Certain natural peptides and proteins of mammalian origin are able to bind and condense plasmid DNA, a prerequisite for the formation of transfection‐competent complexes that facilitate nonviral gene delivery. Here we have generated recombinant derivatives of the human high‐mobility group (HMG) protein HMGB2 and investigated their potential as novel protein‐based transfection reagents. A truncated form of HMGB2 encompassing amino acids 1–186 of the molecule was expressed in Escherichia coli at high yield. This HMGB2 186 protein purified from bacterial lysates was able to condense plasmid DNA in a concentration‐dependent manner, and mediated gene delivery into different established tumor cell lines more efficiently than poly( l ‐lysine). By attaching, via gene fusion, additional functional domains such as the HIV‐1 TAT protein transduction domain (TAT PTD ‐HMGB2 186 ), the nuclear localization sequence of the simian virus 40 (SV40) large T‐antigen (SV40 NLS ‐HMGB2 186 ), or the importin‐β‐binding domain (IBB) of human importin‐α (IBB‐HMGB2 186 ), chimeric fusion proteins were produced which displayed markedly improved transfection efficiency.
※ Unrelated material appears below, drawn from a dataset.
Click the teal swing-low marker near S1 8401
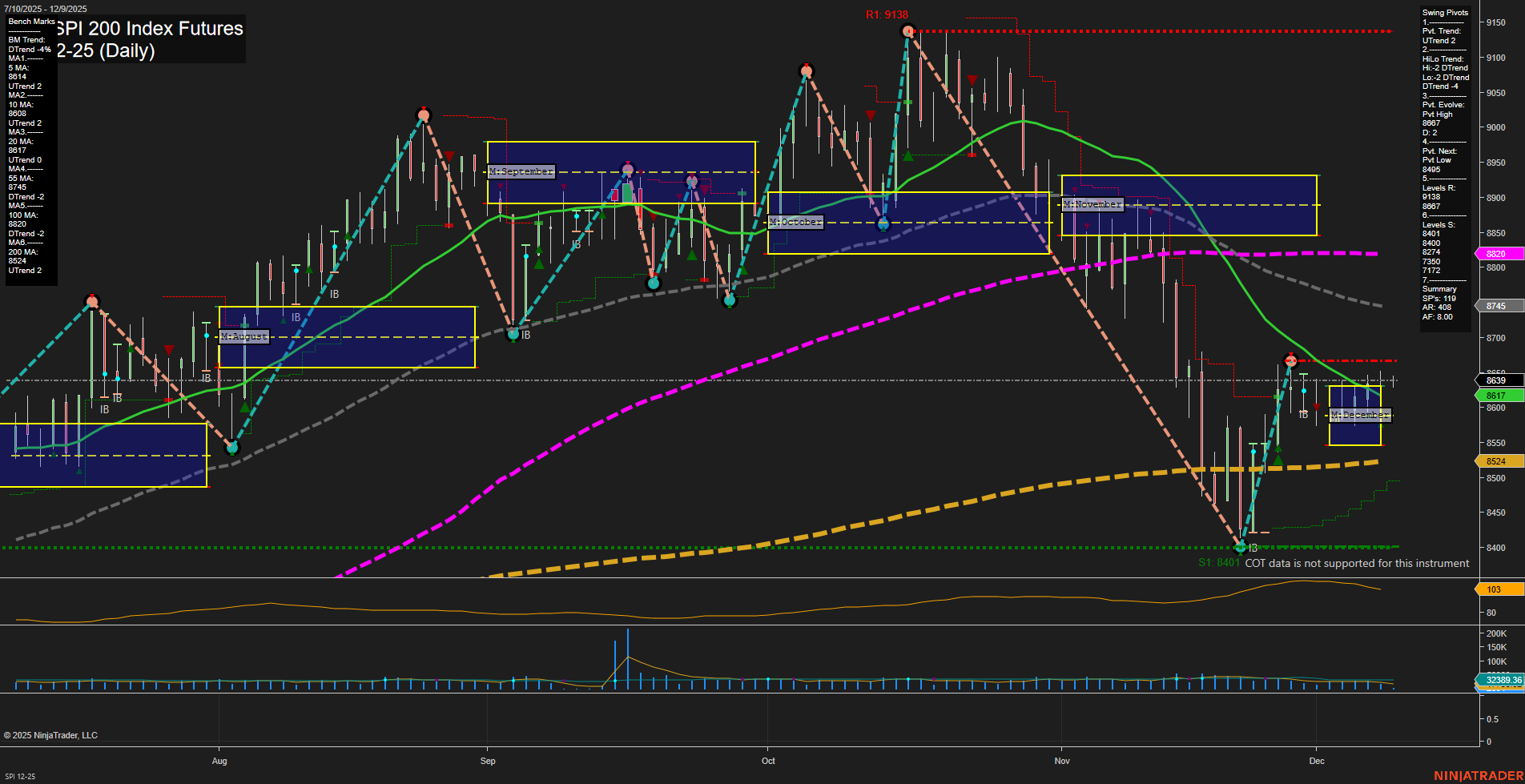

Addition of chloroquine strongly enhanced gene transfer by all four HMGB2 186 derivatives studied, indicating cellular uptake of protein–DNA complexes via endocytosis. The IBB‐HMGB2 186 molecule in the presence of the endosomolytic reagent was the most effective. Our results show that recombinant derivatives of human HMGB2 facilitate efficient nonviral gene delivery and may become useful reagents for applications in gene therapy.